One win doesn’t signal a renaissance, but that was a top quality field he beat on the Red Sea coast.
Even after the triumph of Paris, Europe’s personnel is still going through something of a transition. Last time in Paris seven of Europe’s 12 were over 35, and three wildcards – Henrik Stenson, Ian Poulter and Paul Casey – are now well into their 40s.
Some of these guys, through simple natural wear and tear as much as form, are not going to make it to Wisconsin.
Which to my mind makes it fine if McDowell or Westwood make the team, even as potential wildcards if their form isn’t quite good enough to make the qualifying points.
The new base trio is Rory McIlroy, Jon Rahm and Tommy Fleetwood. There will be maybe three or four rookies adding to that, plus the possibility of a Thomas Pieters or Rafa Cabrella Bello or Matt Fitzpatrick making the team after missing out last time.
That group’s still going to need a bit of experienced backbone like McDowell and Westwood can provide. The guys they’ll replace will probably be the elder statesmen from last time, and their experience can still be accommodated within Harrington’s backroom brains-trust.

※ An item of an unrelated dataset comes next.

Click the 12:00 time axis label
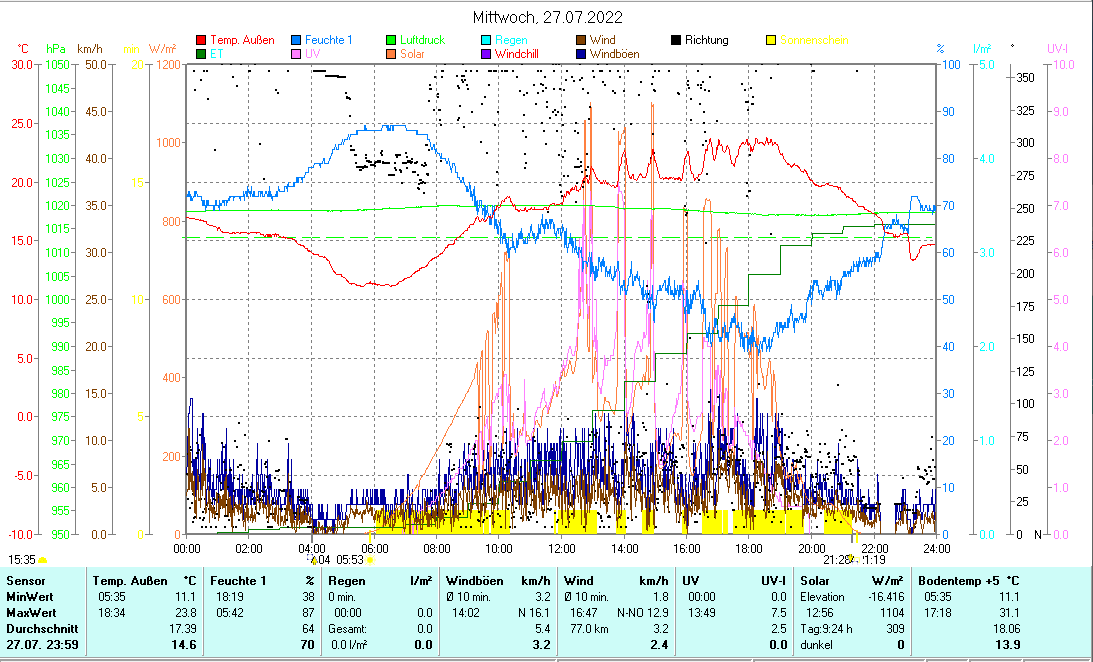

I’m far more optimistic about Europe’s chances this year than I was before Hazeltine, even before Medinah.
That doesn’t mean they’re going to win, but it does mean that the evolution of the European team is being handled well and the competitiveness of the Ryder Cup, central to its appeal since the mid-1980s as golf’s most popular (and lucrative) event, is pretty secure.
A stark contrast
I don’t think that there could possibly be a greater contrast between events than what we had on the major tours last weekend.
In the US, there was the Waste Management Phoenix Open, which is golf’s annual party tournament.
The WMPO gets the biggest crowds in golf, anywhere – people queue at 5am to get in every day. This is for reasons not entirely connected with golf, it has to be said – held during “spring break” in an area with multiple universities, the event has become basically a massive student party.
The alcohol consumption is legendary, the noise and banter unique. Eamon Lynch, Golfweek’s premier scribe, pondered last week if a marshal with a “Quiet Please” sign at the WMPO was golf’s most pointless job.
Meanwhile, in Saudi Arabia on the European Tour, we had a field with more big names playing an event with almost no spectators – the marshals with their signs there were as pointless as in Phoenix, but only because they had no-one to shush.
And of course given the restrictive laws of KSA, there was absolutely no alcohol to be found anywhere.
The only similarity between the events is desert.
A definite non-starter, hopefully
More detail on the Premier Golf League we covered in T2G last week seeped out in both Saudi and Phoenix.
It’s fairly clear that there is Saudi money behind the PGL and one wonders how Keith Pelley, the European Tour’s chief executive, squares that involvement with his continuing support for their spectatorless event on his tour schedule.
The PGA Tour’s Jay Monahan has made it clear that there has been and is unlikely to be any co-operation between Ponte Vedra beach and the interlopers. In fact, his missive to members last week would seem to be largely hostile.
It can’t succeed, surely. And it really shouldn’t. A restricted field of 48 people over 54 holes 18 times a year would just become a closed shop for the established stars to keep coining it forever, which is probably why Phil Mickelson seems so keen.
The evolution of talent is built into pro golf’s admirable meritocracy. If you don’t succeed, eventually you don’t play, and that’s the way it should be.